This implementation uses PyTorch to realize MLA Decoding, featuring matrix absorption optimizations and simple element-wise fusion.

Optimization

  1. Algorithm Optimization: Reshuffling Computation Order with Associative Law [1] [2]

    Leveraging the associative law, we reorder score computations:

    • $(c^Q \cdot W_i^{UQ})\cdot((W_i^{UK})^T \cdot (c^{KV})^T)$$(c^Q \cdot W_i^{UQ}\cdot(W_i^{UK})^T) \cdot (c^{KV})^T$
    • For example, when the kvcache length is 6144, this transformation can reduce computation by up to $\frac{513 \times 6144}{4\times 6144+512}=125.6$ times.

    Similarly, we reorder the computation for the vup weights (analytical estimation; the actual numbers may vary):

    • $attn \cdot ((c^{KV})^T \cdot (W^{UV})^T )$$(attn \cdot (c^{KV})^T) \cdot (W^{UV})^T$
    • Tensor shapes:
      • $attn: bhsp$
      • $c^{KV}: bpl$
      • $W^{UV}: hlv$
    • This operation reduces computational cost:

$$ \frac{2bhspv+2bhpvl}{2bhspl+2bhslv}=\frac{spv+pvl}{spl+slv}=\frac{1\times6144\times 128 + 6144\times128\times512}{1\times6144\times512+1\times512\times512}=118.3 $$

  1. Operator Fusion with torch.compile

    1. Fusing multiple element-wise operations in RoPE
    2. Fusing softmax with adjacent element-wise operations
  2. Reducing CPU Overhead Using CUDA Graphs

    1. Measurements on evaluation machine are based on CPU timing.
    2. The attention projection and RoPE stages have relatively small per-kernel compute (~5us), but high kernel launch overhead (~170us), resulting in significant GPU bubble.

    multiple-small-kernels

    1. We use rocBLAS GEMM kernels directly, but these kernels are not CUDA graph friendly as replaying requires kvcache to reside at the same memory address.

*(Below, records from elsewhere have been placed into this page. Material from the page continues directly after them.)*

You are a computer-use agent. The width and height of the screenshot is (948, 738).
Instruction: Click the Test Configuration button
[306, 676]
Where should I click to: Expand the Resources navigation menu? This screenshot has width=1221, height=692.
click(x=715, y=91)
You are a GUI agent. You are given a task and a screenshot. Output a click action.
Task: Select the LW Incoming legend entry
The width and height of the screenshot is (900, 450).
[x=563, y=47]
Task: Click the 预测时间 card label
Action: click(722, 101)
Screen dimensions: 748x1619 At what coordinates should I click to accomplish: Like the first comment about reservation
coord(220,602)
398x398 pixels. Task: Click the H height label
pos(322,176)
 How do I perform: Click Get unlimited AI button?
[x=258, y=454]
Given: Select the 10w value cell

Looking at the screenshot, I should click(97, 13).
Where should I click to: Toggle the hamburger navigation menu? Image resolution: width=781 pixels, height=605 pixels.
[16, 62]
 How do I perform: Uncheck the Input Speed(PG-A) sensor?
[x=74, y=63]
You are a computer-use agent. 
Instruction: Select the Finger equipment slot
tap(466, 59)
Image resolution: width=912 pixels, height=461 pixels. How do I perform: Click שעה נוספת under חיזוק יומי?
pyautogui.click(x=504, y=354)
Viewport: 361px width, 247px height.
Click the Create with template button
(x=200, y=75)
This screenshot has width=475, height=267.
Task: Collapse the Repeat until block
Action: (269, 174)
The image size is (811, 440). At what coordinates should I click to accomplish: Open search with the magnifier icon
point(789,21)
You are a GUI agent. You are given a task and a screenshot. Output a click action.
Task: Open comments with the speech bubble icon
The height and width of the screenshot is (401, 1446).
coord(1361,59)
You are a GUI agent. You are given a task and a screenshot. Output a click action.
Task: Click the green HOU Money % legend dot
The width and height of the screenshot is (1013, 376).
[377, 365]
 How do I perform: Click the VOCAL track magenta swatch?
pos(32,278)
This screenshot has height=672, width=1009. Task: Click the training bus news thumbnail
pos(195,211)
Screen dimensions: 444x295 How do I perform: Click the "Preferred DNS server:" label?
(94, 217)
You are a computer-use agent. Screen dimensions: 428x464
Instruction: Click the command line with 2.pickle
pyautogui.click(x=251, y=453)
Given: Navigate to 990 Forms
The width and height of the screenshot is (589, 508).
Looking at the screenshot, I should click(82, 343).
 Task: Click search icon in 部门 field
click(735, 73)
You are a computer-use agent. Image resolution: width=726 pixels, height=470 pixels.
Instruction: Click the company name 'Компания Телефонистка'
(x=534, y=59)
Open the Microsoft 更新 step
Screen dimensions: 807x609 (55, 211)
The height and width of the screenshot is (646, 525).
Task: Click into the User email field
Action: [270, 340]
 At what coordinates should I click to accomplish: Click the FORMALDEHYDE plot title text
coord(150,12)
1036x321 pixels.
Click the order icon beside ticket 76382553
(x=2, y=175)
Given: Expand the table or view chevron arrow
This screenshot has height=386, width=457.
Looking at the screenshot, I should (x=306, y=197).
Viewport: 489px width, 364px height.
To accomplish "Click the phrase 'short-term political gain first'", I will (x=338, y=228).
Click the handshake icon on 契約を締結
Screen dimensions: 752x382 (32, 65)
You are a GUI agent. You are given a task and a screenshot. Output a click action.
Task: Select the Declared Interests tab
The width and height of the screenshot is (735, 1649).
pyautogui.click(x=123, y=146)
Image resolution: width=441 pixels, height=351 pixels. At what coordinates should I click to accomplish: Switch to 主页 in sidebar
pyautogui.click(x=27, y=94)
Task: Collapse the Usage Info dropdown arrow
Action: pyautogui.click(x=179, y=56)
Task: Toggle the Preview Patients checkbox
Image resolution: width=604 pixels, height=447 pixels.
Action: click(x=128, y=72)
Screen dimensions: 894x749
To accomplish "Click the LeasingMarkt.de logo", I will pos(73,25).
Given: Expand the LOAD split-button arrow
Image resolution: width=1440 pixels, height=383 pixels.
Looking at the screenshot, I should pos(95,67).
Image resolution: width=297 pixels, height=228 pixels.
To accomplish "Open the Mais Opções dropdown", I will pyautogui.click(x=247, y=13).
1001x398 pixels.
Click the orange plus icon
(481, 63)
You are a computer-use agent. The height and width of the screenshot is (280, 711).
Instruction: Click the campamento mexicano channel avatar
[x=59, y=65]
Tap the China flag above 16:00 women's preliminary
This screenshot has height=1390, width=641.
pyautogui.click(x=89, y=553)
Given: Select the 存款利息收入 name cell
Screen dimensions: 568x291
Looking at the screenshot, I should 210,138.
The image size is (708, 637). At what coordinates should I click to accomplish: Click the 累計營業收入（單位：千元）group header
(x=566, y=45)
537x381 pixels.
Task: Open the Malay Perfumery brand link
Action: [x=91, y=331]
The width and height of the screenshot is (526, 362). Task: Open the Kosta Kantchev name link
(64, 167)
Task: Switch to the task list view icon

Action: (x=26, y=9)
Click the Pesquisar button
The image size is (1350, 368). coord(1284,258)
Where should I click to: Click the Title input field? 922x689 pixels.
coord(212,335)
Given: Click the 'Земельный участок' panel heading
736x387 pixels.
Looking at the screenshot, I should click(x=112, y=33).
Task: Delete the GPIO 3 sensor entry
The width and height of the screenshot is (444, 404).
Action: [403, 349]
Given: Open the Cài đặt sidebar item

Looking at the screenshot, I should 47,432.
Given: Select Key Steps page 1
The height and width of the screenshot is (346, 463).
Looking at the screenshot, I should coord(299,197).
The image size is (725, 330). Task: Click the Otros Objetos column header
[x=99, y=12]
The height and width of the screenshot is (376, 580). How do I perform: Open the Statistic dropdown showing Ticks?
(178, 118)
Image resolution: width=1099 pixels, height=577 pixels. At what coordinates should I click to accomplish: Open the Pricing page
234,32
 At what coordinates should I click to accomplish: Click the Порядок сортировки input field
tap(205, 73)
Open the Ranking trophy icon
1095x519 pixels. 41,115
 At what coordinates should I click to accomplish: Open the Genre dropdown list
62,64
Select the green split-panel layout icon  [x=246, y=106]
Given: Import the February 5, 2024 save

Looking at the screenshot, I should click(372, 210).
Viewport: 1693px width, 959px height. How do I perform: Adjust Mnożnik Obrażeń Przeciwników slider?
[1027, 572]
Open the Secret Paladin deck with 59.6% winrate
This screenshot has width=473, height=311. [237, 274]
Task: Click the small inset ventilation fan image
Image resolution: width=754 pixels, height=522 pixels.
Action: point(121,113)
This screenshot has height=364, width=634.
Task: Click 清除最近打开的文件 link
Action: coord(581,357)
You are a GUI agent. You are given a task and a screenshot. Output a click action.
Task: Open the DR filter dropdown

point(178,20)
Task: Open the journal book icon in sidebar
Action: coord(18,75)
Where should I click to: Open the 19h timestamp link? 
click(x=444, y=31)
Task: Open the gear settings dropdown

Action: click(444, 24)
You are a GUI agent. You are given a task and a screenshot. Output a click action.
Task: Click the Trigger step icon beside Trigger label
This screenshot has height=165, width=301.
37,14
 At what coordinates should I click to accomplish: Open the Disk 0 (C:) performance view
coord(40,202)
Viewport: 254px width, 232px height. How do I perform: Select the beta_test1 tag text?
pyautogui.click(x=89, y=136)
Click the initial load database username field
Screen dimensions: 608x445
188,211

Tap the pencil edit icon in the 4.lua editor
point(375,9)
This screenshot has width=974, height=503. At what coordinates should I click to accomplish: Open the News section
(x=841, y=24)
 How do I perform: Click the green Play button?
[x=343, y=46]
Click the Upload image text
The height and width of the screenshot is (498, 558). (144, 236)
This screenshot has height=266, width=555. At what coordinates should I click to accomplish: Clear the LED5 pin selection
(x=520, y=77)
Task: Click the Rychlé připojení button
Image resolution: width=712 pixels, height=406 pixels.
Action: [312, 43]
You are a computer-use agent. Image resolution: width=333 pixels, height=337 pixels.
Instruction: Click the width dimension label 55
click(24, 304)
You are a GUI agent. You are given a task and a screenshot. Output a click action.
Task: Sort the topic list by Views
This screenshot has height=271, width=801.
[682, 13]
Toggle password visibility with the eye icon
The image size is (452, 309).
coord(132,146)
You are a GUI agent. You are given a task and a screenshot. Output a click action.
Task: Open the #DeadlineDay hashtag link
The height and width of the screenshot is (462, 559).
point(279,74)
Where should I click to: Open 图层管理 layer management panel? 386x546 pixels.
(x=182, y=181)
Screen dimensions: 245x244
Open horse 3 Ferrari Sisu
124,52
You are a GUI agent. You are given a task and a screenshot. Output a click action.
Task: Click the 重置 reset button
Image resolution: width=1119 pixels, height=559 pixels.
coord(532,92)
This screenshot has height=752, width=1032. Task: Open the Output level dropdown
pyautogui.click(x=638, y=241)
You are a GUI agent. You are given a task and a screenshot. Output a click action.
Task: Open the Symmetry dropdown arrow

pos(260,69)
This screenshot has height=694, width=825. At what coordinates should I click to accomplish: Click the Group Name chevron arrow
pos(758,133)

This necessitates kvcache copies each time; testing shows that capturing the entire CUDA graph directly actually degrades performance due to the copy overhead.

    2. Therefore, we capture only the projection and RoPE stages to avoid kvcache copy overhead. This mitigates part of the bubble issue, though there is still considerable room for improvement.